*What you are asked to do:*
Your answer must be the records below, printed exactly.

*Data supplied:*
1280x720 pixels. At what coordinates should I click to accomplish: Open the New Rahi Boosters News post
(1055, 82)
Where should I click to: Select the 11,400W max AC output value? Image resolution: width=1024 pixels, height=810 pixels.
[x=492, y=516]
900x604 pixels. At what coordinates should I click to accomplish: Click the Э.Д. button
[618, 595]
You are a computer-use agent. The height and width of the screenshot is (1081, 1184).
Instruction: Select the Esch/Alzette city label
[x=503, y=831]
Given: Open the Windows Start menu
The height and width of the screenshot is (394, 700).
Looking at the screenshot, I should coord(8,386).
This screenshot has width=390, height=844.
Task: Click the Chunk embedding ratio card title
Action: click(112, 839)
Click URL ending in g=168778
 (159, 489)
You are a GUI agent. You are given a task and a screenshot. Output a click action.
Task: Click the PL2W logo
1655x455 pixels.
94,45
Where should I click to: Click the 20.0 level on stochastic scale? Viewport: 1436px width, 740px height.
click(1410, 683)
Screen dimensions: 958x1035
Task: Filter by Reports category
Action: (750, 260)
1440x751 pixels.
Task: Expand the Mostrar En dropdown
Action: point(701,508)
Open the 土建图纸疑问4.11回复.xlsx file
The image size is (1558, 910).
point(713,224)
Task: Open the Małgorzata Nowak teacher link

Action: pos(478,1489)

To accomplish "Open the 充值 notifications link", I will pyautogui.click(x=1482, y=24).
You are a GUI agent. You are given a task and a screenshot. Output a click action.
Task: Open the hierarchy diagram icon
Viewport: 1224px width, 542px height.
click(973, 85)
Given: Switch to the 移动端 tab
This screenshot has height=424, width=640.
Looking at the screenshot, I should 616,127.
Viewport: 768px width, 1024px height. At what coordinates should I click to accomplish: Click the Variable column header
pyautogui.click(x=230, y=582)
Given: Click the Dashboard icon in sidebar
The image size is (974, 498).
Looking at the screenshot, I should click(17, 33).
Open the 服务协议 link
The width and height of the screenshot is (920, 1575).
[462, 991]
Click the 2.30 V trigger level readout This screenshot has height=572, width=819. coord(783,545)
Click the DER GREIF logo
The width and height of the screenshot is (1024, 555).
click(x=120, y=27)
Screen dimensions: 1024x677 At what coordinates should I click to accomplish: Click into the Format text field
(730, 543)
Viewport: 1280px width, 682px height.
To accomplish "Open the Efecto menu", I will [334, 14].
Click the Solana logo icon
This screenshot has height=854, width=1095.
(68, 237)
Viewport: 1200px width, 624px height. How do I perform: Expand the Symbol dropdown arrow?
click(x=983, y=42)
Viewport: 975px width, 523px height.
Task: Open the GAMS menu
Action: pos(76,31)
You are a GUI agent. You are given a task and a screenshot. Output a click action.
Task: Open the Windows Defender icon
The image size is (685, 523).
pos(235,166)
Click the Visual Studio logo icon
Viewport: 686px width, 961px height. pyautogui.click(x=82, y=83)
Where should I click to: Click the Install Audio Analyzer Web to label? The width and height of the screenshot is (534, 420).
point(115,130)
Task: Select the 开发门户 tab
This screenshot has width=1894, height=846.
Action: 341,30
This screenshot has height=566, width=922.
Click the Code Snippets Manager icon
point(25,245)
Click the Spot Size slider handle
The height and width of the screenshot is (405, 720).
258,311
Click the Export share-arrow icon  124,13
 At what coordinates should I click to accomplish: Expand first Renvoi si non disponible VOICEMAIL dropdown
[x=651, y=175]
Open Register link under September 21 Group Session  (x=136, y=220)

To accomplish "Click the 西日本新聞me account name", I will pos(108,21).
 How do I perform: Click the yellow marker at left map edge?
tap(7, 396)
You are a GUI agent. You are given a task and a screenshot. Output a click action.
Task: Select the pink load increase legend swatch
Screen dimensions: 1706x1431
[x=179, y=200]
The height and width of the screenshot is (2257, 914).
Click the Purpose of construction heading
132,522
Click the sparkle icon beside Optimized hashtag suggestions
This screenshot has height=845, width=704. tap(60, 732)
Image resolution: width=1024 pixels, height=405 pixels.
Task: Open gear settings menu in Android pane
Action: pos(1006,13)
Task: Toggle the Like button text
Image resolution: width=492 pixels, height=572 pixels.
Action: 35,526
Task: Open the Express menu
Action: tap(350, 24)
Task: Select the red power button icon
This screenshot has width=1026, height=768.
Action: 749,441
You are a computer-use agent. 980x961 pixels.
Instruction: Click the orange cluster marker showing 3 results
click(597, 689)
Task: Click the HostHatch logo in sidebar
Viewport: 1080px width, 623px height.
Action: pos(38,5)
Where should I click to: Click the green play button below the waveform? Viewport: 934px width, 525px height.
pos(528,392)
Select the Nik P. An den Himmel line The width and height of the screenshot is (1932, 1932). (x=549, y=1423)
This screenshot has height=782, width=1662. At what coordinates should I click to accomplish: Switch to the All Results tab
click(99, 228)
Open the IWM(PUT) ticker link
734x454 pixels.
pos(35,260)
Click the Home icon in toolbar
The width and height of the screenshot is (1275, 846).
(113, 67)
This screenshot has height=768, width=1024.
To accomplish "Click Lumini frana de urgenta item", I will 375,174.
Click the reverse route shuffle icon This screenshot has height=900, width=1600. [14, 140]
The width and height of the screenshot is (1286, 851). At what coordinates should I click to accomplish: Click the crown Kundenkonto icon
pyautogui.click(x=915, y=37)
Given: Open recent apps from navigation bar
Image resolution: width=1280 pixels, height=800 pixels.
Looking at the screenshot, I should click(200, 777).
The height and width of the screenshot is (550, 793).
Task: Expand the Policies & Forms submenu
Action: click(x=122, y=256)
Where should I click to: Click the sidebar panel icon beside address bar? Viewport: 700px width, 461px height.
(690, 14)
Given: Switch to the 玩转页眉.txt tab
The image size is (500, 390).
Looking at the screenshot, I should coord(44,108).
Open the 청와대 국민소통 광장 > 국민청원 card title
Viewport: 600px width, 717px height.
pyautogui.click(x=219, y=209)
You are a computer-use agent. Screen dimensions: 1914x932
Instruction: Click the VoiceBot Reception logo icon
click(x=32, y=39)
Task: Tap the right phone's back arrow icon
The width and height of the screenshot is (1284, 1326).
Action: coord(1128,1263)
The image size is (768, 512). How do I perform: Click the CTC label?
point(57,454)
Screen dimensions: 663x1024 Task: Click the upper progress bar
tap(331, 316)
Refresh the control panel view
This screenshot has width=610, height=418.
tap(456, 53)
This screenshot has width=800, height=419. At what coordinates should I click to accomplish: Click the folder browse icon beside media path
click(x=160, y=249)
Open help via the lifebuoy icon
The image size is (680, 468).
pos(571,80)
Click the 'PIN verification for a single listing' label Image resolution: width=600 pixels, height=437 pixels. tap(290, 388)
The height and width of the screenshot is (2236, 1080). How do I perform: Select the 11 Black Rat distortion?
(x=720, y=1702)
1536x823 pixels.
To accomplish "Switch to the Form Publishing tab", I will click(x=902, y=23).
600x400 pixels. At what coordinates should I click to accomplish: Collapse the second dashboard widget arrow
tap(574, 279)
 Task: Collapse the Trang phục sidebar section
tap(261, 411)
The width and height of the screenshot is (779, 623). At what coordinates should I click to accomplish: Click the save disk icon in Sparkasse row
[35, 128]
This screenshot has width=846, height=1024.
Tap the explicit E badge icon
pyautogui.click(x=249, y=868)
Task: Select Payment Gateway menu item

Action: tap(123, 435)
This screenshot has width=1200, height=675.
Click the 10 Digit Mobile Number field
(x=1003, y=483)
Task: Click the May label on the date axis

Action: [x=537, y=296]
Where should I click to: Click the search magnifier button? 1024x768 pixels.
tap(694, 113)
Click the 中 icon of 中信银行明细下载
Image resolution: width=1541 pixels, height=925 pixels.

*Written solution:*
1280x720 pixels. At what coordinates should I click to accomplish: Open the New Rahi Boosters News post
(1055, 82)
Where should I click to: Select the 11,400W max AC output value? Image resolution: width=1024 pixels, height=810 pixels.
[x=492, y=516]
900x604 pixels. At what coordinates should I click to accomplish: Click the Э.Д. button
[618, 595]
You are a computer-use agent. The height and width of the screenshot is (1081, 1184).
Instruction: Select the Esch/Alzette city label
[x=503, y=831]
Given: Open the Windows Start menu
The height and width of the screenshot is (394, 700).
Looking at the screenshot, I should coord(8,386).
This screenshot has width=390, height=844.
Task: Click the Chunk embedding ratio card title
Action: click(112, 839)
Click URL ending in g=168778
 (159, 489)
You are a GUI agent. You are given a task and a screenshot. Output a click action.
Task: Click the PL2W logo
1655x455 pixels.
94,45
Where should I click to: Click the 20.0 level on stochastic scale? Viewport: 1436px width, 740px height.
click(1410, 683)
Screen dimensions: 958x1035
Task: Filter by Reports category
Action: (750, 260)
1440x751 pixels.
Task: Expand the Mostrar En dropdown
Action: point(701,508)
Open the 土建图纸疑问4.11回复.xlsx file
The image size is (1558, 910).
point(713,224)
Task: Open the Małgorzata Nowak teacher link

Action: pos(478,1489)

To accomplish "Open the 充值 notifications link", I will pyautogui.click(x=1482, y=24).
You are a GUI agent. You are given a task and a screenshot. Output a click action.
Task: Open the hierarchy diagram icon
Viewport: 1224px width, 542px height.
click(973, 85)
Given: Switch to the 移动端 tab
This screenshot has height=424, width=640.
Looking at the screenshot, I should 616,127.
Viewport: 768px width, 1024px height. At what coordinates should I click to accomplish: Click the Variable column header
pyautogui.click(x=230, y=582)
Given: Click the Dashboard icon in sidebar
The image size is (974, 498).
Looking at the screenshot, I should click(17, 33).
Open the 服务协议 link
The width and height of the screenshot is (920, 1575).
[462, 991]
Click the 2.30 V trigger level readout This screenshot has height=572, width=819. coord(783,545)
Click the DER GREIF logo
The width and height of the screenshot is (1024, 555).
click(x=120, y=27)
Screen dimensions: 1024x677 At what coordinates should I click to accomplish: Click into the Format text field
(730, 543)
Viewport: 1280px width, 682px height.
To accomplish "Open the Efecto menu", I will [334, 14].
Click the Solana logo icon
This screenshot has height=854, width=1095.
(68, 237)
Viewport: 1200px width, 624px height. How do I perform: Expand the Symbol dropdown arrow?
click(x=983, y=42)
Viewport: 975px width, 523px height.
Task: Open the GAMS menu
Action: pos(76,31)
You are a GUI agent. You are given a task and a screenshot. Output a click action.
Task: Open the Windows Defender icon
The image size is (685, 523).
pos(235,166)
Click the Visual Studio logo icon
Viewport: 686px width, 961px height. pyautogui.click(x=82, y=83)
Where should I click to: Click the Install Audio Analyzer Web to label? The width and height of the screenshot is (534, 420).
point(115,130)
Task: Select the 开发门户 tab
This screenshot has width=1894, height=846.
Action: 341,30
This screenshot has height=566, width=922.
Click the Code Snippets Manager icon
point(25,245)
Click the Spot Size slider handle
The height and width of the screenshot is (405, 720).
258,311
Click the Export share-arrow icon  124,13
 At what coordinates should I click to accomplish: Expand first Renvoi si non disponible VOICEMAIL dropdown
[x=651, y=175]
Open Register link under September 21 Group Session  (x=136, y=220)

To accomplish "Click the 西日本新聞me account name", I will pos(108,21).
 How do I perform: Click the yellow marker at left map edge?
tap(7, 396)
You are a GUI agent. You are given a task and a screenshot. Output a click action.
Task: Select the pink load increase legend swatch
Screen dimensions: 1706x1431
[x=179, y=200]
The height and width of the screenshot is (2257, 914).
Click the Purpose of construction heading
132,522
Click the sparkle icon beside Optimized hashtag suggestions
This screenshot has height=845, width=704. tap(60, 732)
Image resolution: width=1024 pixels, height=405 pixels.
Task: Open gear settings menu in Android pane
Action: pos(1006,13)
Task: Toggle the Like button text
Image resolution: width=492 pixels, height=572 pixels.
Action: 35,526
Task: Open the Express menu
Action: tap(350, 24)
Task: Select the red power button icon
This screenshot has width=1026, height=768.
Action: 749,441
You are a computer-use agent. 980x961 pixels.
Instruction: Click the orange cluster marker showing 3 results
click(597, 689)
Task: Click the HostHatch logo in sidebar
Viewport: 1080px width, 623px height.
Action: pos(38,5)
Where should I click to: Click the green play button below the waveform? Viewport: 934px width, 525px height.
pos(528,392)
Select the Nik P. An den Himmel line The width and height of the screenshot is (1932, 1932). (x=549, y=1423)
This screenshot has height=782, width=1662. At what coordinates should I click to accomplish: Switch to the All Results tab
click(99, 228)
Open the IWM(PUT) ticker link
734x454 pixels.
pos(35,260)
Click the Home icon in toolbar
The width and height of the screenshot is (1275, 846).
(113, 67)
This screenshot has height=768, width=1024.
To accomplish "Click Lumini frana de urgenta item", I will 375,174.
Click the reverse route shuffle icon This screenshot has height=900, width=1600. [14, 140]
The width and height of the screenshot is (1286, 851). At what coordinates should I click to accomplish: Click the crown Kundenkonto icon
pyautogui.click(x=915, y=37)
Given: Open recent apps from navigation bar
Image resolution: width=1280 pixels, height=800 pixels.
Looking at the screenshot, I should click(200, 777).
The height and width of the screenshot is (550, 793).
Task: Expand the Policies & Forms submenu
Action: click(x=122, y=256)
Where should I click to: Click the sidebar panel icon beside address bar? Viewport: 700px width, 461px height.
(690, 14)
Given: Switch to the 玩转页眉.txt tab
The image size is (500, 390).
Looking at the screenshot, I should coord(44,108).
Open the 청와대 국민소통 광장 > 국민청원 card title
Viewport: 600px width, 717px height.
pyautogui.click(x=219, y=209)
You are a computer-use agent. Screen dimensions: 1914x932
Instruction: Click the VoiceBot Reception logo icon
click(x=32, y=39)
Task: Tap the right phone's back arrow icon
The width and height of the screenshot is (1284, 1326).
Action: coord(1128,1263)
The image size is (768, 512). How do I perform: Click the CTC label?
point(57,454)
Screen dimensions: 663x1024 Task: Click the upper progress bar
tap(331, 316)
Refresh the control panel view
This screenshot has width=610, height=418.
tap(456, 53)
This screenshot has width=800, height=419. At what coordinates should I click to accomplish: Click the folder browse icon beside media path
click(x=160, y=249)
Open help via the lifebuoy icon
The image size is (680, 468).
pos(571,80)
Click the 'PIN verification for a single listing' label Image resolution: width=600 pixels, height=437 pixels. tap(290, 388)
The height and width of the screenshot is (2236, 1080). How do I perform: Select the 11 Black Rat distortion?
(x=720, y=1702)
1536x823 pixels.
To accomplish "Switch to the Form Publishing tab", I will click(x=902, y=23).
600x400 pixels. At what coordinates should I click to accomplish: Collapse the second dashboard widget arrow
tap(574, 279)
 Task: Collapse the Trang phục sidebar section
tap(261, 411)
The width and height of the screenshot is (779, 623). At what coordinates should I click to accomplish: Click the save disk icon in Sparkasse row
[35, 128]
This screenshot has width=846, height=1024.
Tap the explicit E badge icon
pyautogui.click(x=249, y=868)
Task: Select Payment Gateway menu item

Action: tap(123, 435)
This screenshot has width=1200, height=675.
Click the 10 Digit Mobile Number field
(x=1003, y=483)
Task: Click the May label on the date axis

Action: [x=537, y=296]
Where should I click to: Click the search magnifier button? 1024x768 pixels.
tap(694, 113)
Click the 中 icon of 中信银行明细下载
Image resolution: width=1541 pixels, height=925 pixels.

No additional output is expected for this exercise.